[DATA TO USE]:
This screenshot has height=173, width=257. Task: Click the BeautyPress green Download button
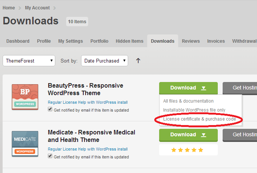point(183,88)
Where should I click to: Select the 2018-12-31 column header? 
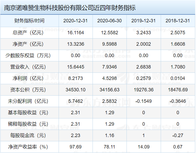177,21
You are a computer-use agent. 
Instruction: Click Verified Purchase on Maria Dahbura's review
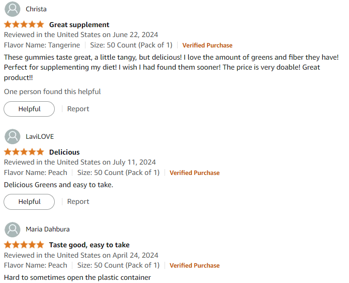coord(194,265)
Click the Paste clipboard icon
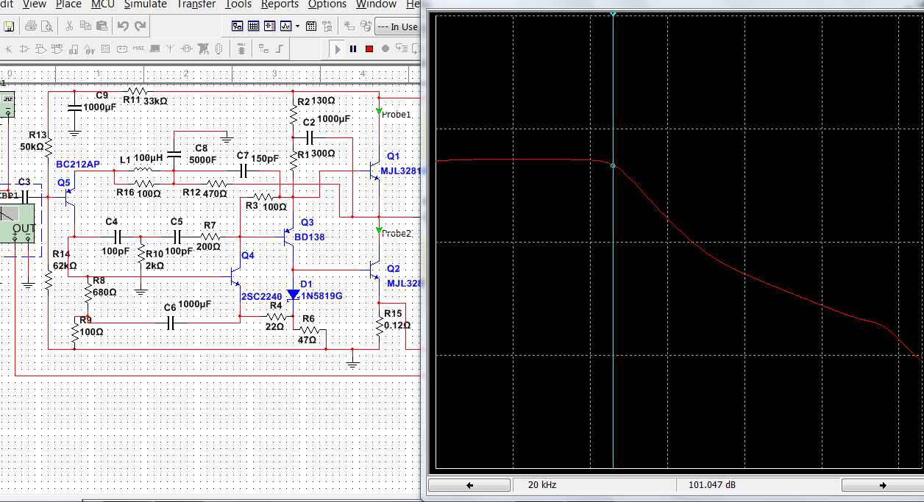 coord(102,26)
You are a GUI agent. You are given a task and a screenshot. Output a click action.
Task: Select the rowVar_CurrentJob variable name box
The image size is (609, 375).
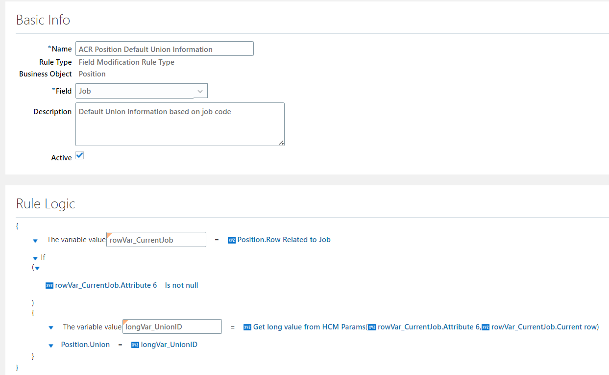point(156,239)

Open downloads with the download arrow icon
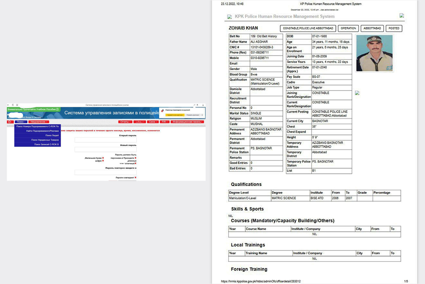203,105
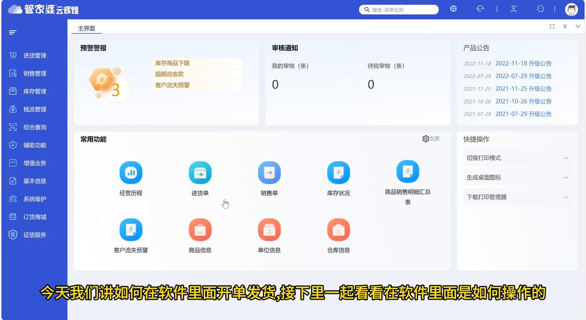Open 客户流失预警 shortcut in common functions
The image size is (586, 320).
point(131,230)
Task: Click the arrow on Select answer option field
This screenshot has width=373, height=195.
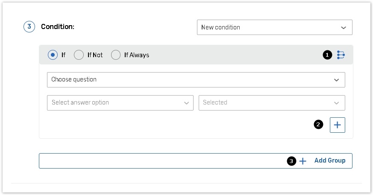Action: coord(186,103)
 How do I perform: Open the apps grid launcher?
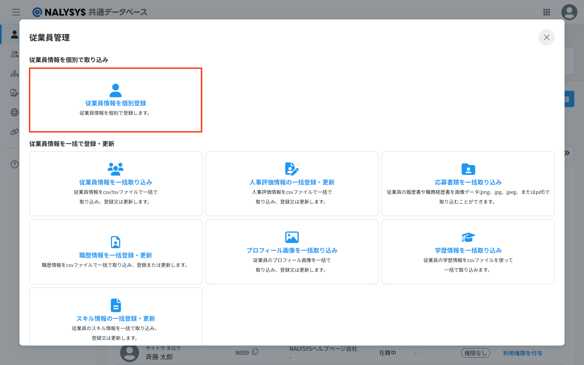point(546,12)
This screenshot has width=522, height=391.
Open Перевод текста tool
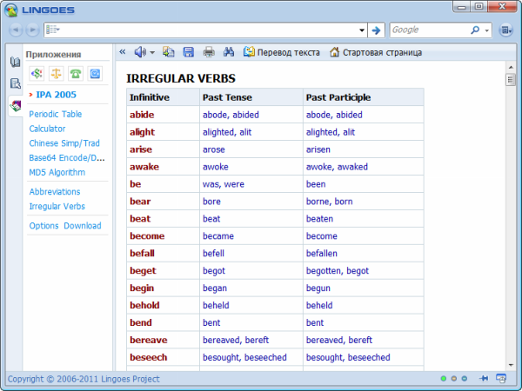(282, 52)
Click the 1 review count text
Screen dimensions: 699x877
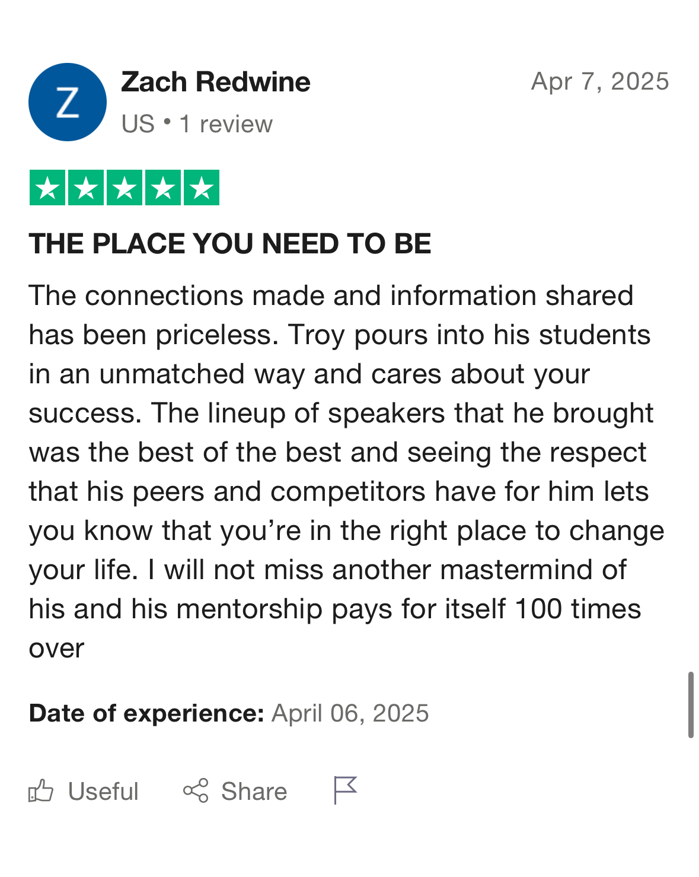pos(226,124)
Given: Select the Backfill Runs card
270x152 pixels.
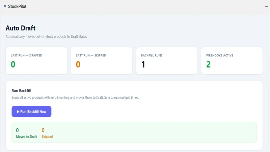Looking at the screenshot, I should [167, 61].
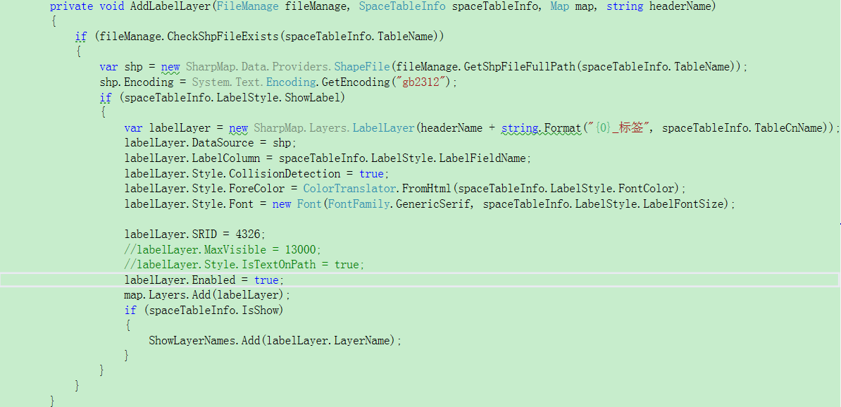This screenshot has height=407, width=841.
Task: Click the SpaceTableInfo parameter type
Action: point(402,6)
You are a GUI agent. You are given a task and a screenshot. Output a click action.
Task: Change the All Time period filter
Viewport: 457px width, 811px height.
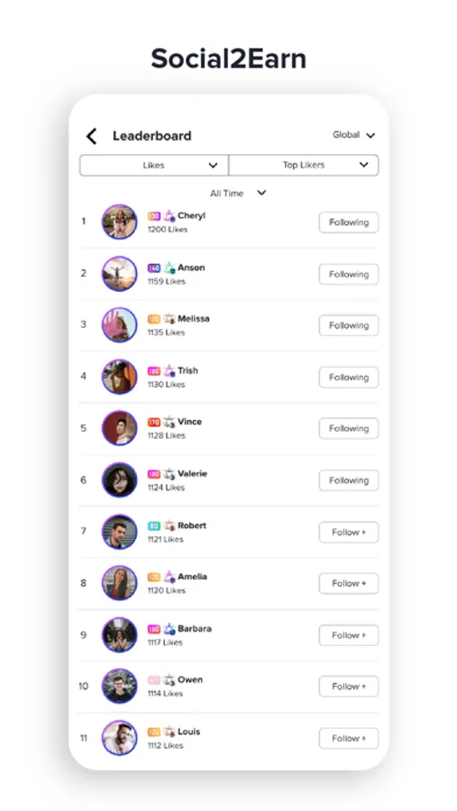pyautogui.click(x=238, y=193)
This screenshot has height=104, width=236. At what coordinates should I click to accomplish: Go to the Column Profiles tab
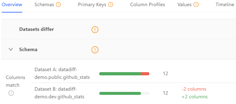(x=148, y=5)
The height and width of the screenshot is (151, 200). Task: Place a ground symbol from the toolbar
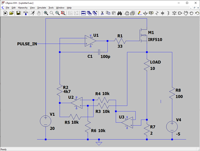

[YOUR OBJECTIVE]: After locating the line with "Where should I", transcribe it and the rest of the data above exactly as written, without any picture.

[TASK OUTPUT]:
Where should I click to: Select the 2018-12-31 column header? 
177,21
You are a computer-use agent. 
Instruction: Click Verified Purchase on Maria Dahbura's review
coord(194,265)
Click the Paste clipboard icon
 coord(102,26)
You are a GUI agent. You are given a task and a screenshot. Output a click action.
Task: Select the rowVar_CurrentJob variable name box
The image size is (609, 375).
point(156,239)

Open downloads with the download arrow icon
203,105
Open 客户流失预警 shortcut in common functions
The image size is (586, 320).
point(131,230)
Task: Click the arrow on Select answer option field
This screenshot has width=373, height=195.
Action: coord(186,103)
 How do I perform: Open the apps grid launcher?
point(546,12)
This screenshot has width=522, height=391.
Open Перевод текста tool
(282, 52)
Click the 1 review count text
Screen dimensions: 699x877
pos(226,124)
Given: Select the Backfill Runs card
270x152 pixels.
Looking at the screenshot, I should [167, 61].
This screenshot has height=407, width=841.
Task: Click the SpaceTableInfo parameter type
Action: point(402,6)
You are a GUI agent. You are given a task and a screenshot. Output a click action.
Task: Change the All Time period filter
Viewport: 457px width, 811px height.
pyautogui.click(x=238, y=193)
This screenshot has height=104, width=236. At what coordinates should I click to accomplish: Go to the Column Profiles tab
(x=148, y=5)
The height and width of the screenshot is (151, 200). Task: Place a ground symbol from the toolbar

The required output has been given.